SONG HUONG

1613 Nanaimo Street, Vancouver

Tel: 604-251-1151

Web: n/a

Advice:  If you are vegetarian this is not the restaurant for you. Cash only.


A group of my friends and I dined together recently, my friend Minna is Vietnamese and she chose the restaurant for us all. Personally I found the green decor to be a bit dated, however the food was as authentic as you would find in a Vietnamese restaurant in Vancouver. Some of us shared the dishes and others had their own. Minna guided us all thru the menu and explained how the dishes were prepared.

Lemongrass Chicken

Shrimp Salad Rolls

Bo La Lot in betel leaves

Bo La Lot - Sausages

Raw Beef in Hot Pot

Beef Pho

To begin our meal Alisha and I shared the Lemongrass Chicken ($6.25) with vermicielli, we also shared the tasty Shrimp Salad Rolls ($2.50 each) with peanut sauce. For our main dish Beef prepared 7 Ways ($25.95) I shared this with Alisha and Minna as it was quite a large dish, well it was actually 7 different dishes within the big dish and this was quite the experience. We received a plate of the condiments which included a large bowl of sweet fish sauce, crushed peanuts, dried lemongrass and sriracha with seeds, the plate of veggies included bean sprouts, cucumber, tomato, pickled daikon, carrots, lettuce, and mint leaves. Then we got a plate of Vermicelli and a package of rice wrappers along with a bowl of hot water to soak each of the rice wrappers to soften them for eating. The first course of the 7 was the Raw Beef which you don’t eat raw, it is for cooking in the hot pot of water on the portable burner which happened to be placed in the center of our table. The second course was the Bo La Lot – sausages wrapped in betel leaves which looked like green cigars, the third course were Bo La Lot – sausages wrapped in caul fat. The fourth couse was more Bo La Lot – sausages with an onion flavour. The fifth course was Grilled Beef over a bed of cabbage, onions and basil which is more like a salad. The sixth course was the Beef Congee which and the seventh course was a giant steamed beef Meatball made with mushrooms, vermicelli and onions.

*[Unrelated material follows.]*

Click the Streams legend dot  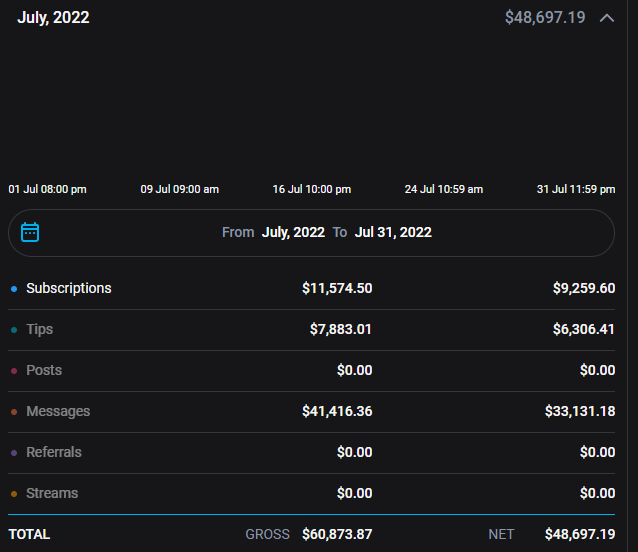[x=14, y=494]
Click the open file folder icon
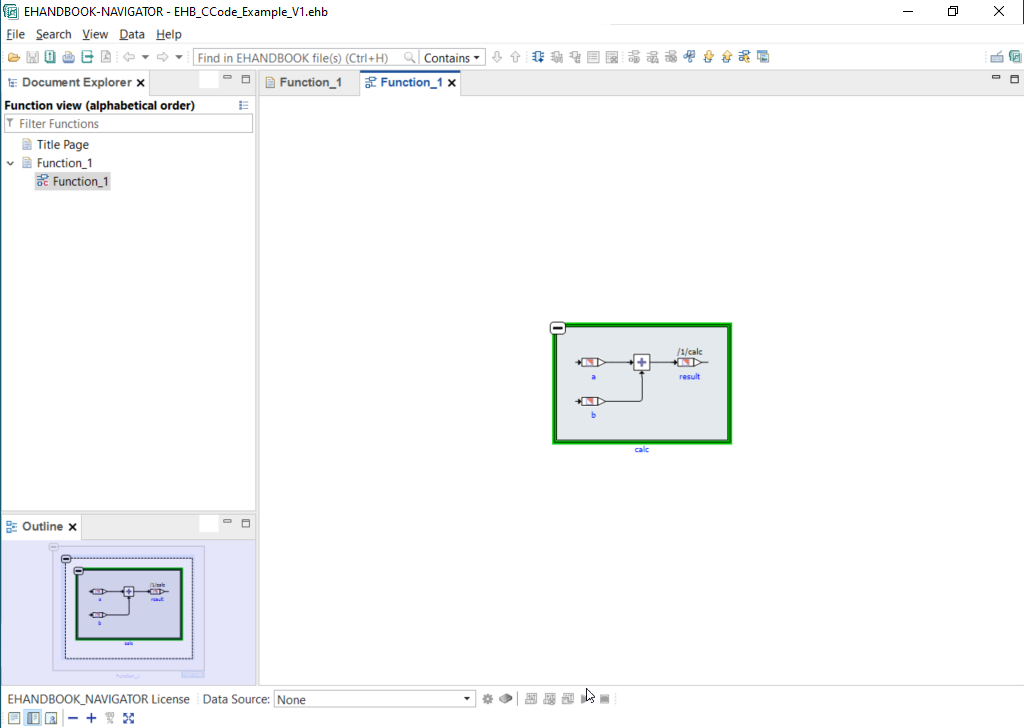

Jay had the large Beef Pho and then Ajay shared some of the other dishes with Jay, and Alexei ate solo as he was eating vegetarian with great difficulty, the restaurant ended up making him a plate of rice topped with an egg. All of us thought the prices were very reasonable for the large amount of food served. Although we all wanted to have some dessert we decided that the limited number of desserts on the menu were not appealing and we went off to another place for dessert.